Effect of ascorbic acid on hyaluronidase inhibitor.

Abstract

THE presence of a physiological inhibitor of hyaluronidase (PHI) in mammalian serum was suggested by Duran-Reynals1 who observed the destruction of spreading factor by blood. Hobby et al.2 and McClean3 later reported the inhibition of microbial and mammalian hyaluronidase by serum.
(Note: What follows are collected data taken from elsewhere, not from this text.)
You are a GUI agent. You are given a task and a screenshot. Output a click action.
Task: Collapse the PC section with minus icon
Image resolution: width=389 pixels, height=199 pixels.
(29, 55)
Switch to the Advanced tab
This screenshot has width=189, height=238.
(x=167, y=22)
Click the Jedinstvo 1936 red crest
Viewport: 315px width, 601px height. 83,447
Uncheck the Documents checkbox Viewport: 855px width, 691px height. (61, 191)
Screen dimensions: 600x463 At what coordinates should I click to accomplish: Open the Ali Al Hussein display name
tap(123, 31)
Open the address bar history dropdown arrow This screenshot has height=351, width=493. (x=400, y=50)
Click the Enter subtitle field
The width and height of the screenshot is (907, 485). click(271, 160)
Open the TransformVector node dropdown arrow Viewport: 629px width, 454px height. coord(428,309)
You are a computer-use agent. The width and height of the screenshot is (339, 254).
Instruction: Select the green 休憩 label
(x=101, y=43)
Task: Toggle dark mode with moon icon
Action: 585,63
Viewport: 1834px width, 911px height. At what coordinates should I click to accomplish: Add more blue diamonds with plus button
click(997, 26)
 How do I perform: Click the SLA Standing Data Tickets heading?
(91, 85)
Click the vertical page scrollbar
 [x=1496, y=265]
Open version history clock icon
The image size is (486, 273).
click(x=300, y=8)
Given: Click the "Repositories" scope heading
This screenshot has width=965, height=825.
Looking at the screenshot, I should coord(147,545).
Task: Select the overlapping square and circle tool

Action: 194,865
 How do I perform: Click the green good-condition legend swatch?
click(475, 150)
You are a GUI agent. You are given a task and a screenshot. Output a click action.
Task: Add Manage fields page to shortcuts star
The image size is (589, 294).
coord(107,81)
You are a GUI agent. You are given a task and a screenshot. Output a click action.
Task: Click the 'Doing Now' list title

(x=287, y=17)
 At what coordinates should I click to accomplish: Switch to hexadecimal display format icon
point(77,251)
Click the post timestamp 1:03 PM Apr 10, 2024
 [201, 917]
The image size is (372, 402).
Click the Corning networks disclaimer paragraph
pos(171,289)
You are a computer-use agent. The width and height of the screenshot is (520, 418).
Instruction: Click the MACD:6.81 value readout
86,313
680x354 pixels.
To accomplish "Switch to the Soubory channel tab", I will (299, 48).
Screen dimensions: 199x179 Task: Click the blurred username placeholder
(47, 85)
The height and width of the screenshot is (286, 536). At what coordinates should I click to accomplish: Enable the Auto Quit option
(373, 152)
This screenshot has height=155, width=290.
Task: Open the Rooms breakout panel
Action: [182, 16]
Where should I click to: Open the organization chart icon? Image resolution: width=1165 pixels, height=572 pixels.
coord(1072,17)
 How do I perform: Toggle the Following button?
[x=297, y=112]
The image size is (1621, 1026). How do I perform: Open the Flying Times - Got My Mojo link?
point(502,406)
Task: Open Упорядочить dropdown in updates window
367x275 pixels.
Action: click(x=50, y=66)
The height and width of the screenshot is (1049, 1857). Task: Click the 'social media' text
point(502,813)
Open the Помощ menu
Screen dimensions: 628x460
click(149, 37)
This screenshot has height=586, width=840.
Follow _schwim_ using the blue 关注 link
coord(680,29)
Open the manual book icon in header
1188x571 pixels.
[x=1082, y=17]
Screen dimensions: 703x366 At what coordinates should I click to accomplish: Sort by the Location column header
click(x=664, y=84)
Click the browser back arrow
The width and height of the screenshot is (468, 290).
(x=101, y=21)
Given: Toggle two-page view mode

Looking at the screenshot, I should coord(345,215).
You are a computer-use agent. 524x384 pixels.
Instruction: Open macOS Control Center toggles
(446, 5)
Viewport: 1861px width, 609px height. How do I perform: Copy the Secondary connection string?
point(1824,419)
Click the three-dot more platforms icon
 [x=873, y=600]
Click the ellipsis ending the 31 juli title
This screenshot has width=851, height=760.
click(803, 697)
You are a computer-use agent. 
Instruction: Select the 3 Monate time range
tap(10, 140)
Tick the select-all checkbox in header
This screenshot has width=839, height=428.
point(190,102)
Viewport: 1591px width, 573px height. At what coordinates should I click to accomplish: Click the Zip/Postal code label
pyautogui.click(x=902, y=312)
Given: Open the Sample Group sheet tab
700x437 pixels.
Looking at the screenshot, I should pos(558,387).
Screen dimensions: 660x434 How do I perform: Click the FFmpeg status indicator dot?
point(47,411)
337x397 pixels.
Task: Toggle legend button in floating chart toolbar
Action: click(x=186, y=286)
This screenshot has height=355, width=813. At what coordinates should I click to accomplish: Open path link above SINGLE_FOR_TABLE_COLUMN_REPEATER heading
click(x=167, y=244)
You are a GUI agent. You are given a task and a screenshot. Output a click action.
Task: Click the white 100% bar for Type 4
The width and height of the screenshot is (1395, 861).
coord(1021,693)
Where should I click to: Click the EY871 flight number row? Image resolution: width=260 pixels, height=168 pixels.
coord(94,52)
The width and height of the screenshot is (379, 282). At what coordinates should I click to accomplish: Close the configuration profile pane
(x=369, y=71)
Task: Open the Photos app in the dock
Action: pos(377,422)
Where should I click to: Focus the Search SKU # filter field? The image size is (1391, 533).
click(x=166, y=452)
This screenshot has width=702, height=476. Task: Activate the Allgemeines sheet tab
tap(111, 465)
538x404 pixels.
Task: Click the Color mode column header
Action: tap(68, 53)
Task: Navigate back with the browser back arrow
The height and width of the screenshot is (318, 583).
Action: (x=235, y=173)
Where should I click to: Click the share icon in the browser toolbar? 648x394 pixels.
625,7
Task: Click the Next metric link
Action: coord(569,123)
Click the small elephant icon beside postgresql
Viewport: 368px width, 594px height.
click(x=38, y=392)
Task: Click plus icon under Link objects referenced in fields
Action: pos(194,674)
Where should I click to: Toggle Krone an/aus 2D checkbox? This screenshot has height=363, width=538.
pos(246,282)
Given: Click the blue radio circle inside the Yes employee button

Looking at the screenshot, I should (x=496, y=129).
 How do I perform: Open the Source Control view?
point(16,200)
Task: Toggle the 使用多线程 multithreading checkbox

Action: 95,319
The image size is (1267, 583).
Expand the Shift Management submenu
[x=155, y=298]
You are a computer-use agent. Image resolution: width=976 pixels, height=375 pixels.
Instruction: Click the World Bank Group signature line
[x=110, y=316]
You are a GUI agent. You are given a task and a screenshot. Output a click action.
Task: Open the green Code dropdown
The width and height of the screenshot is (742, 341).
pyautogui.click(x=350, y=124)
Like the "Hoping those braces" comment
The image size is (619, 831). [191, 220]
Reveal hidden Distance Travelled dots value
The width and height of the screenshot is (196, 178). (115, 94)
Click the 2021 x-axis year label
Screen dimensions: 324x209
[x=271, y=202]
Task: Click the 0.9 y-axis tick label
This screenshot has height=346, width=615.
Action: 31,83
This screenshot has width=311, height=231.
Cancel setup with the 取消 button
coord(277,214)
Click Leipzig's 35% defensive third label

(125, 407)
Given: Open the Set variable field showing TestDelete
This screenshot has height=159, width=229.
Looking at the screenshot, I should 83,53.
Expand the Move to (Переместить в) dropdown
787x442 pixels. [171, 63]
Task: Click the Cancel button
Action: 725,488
PHI, which is a glycoprotein and sensitive to heat4, has been shown to increase in both bacterial and viral infections, cancer and various liver, kidney and rheumatic diseases4,5. A small increase of PHI has been reported in scorbutic guinea pigs by Shack et al.6. These increases have been suggested5,8 to represent a defence against invasive microorganisms, or a non-specific response to tissue inflammation or destruction4. (Fiszer-Szafarz7 described a hyaluronidase inhibitor in the serum of cancer patients which she believes is different from PHI.) Cameron and Pauling suggested that a high intake of ascorbic acid increases the biosynthesis of PHI, resulting in a decrease in hyaluronidase activity9. Consequently, the invasiveness of proliferative diseases would be prevented by reduced depolymerisation of the intercellular matrix of the proliferating cells. We have investigated the effect of doses of ascorbic acid of 0–1,000 mg kg−1 d−1 on levels of PHI in the serum of guinea pigs. Our results show that PHI is not affected by high levels of dietary ascorbic acid.